How to express that sense in English?

It is not like the tame reverence of a docile congregant attending an object behind a frame or proscenium.

It is the awe of someone being splashed by a Niagara Falls.

It is not the reverence of a person sitting meditating on an abstract Principle or Idea.

It is the rushing sense of enthusiasm and glory of you as an adolescent running out from school on a flush spring day with sunlight zinging through all the plants and birds chirping busily to nest and bees buzzing noisily in their honey-sweet acts of pollination and then your own jumpy urge to prance and find some sweet other to dance about with in the grass . . .

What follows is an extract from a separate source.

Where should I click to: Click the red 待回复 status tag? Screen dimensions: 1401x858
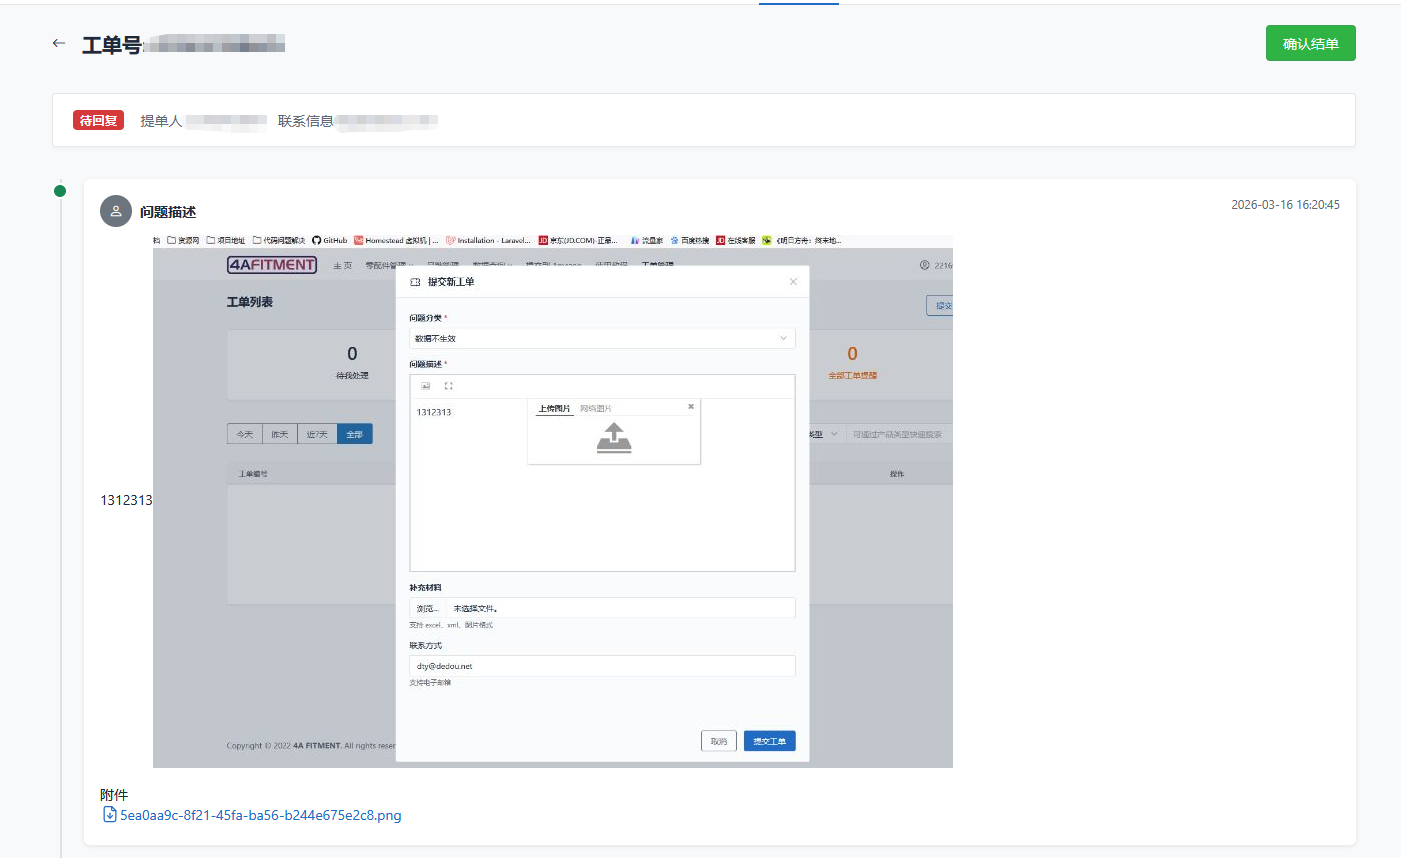point(98,121)
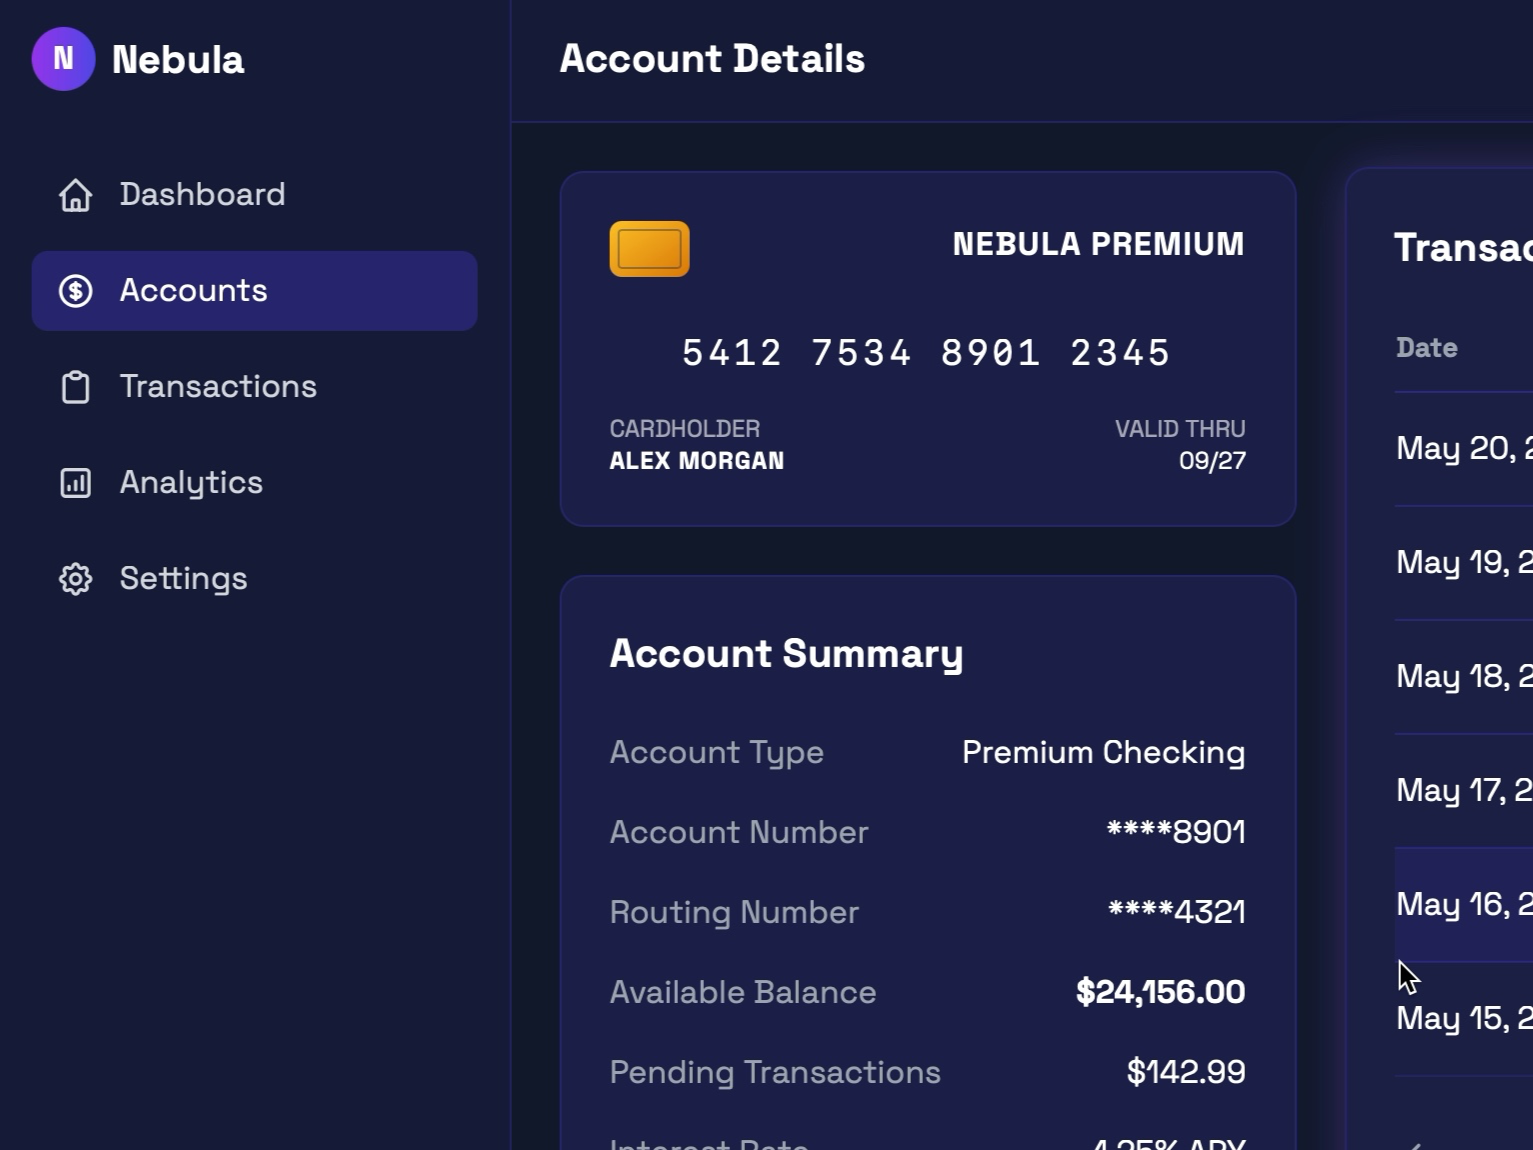This screenshot has height=1150, width=1533.
Task: Reveal the masked account number ****8901
Action: (x=1176, y=831)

Perhaps we could agree with Wikpedia suggestion that: The phrase Reverence for Life is a translation of the German phrase: “Ehrfurcht vor dem Leben” (more accurately translated as: “to be in awe of the mystery of life”). [NOTE: this misses the import of “vor” which can mean because of or from – so it is something like awe or wonder from or at or because of life”]

A better writer could surely express it with even much greater power than that phrase does or than my writing here has managed . But I think that the key is not to find a piece of writing somewhere in this text or some other that describes the feeling. The key is to have it. To go forth and feel the life pulsing in your veins and that of the others – every person, plant, beast and organism on this wondrous planet.

And when you feel that . . . then it will be time to consider how best to deal with haovc of Global Warming or grinding away at life with asphalt and cement and inorganic chemicals or the possibilities of future Silent Springs.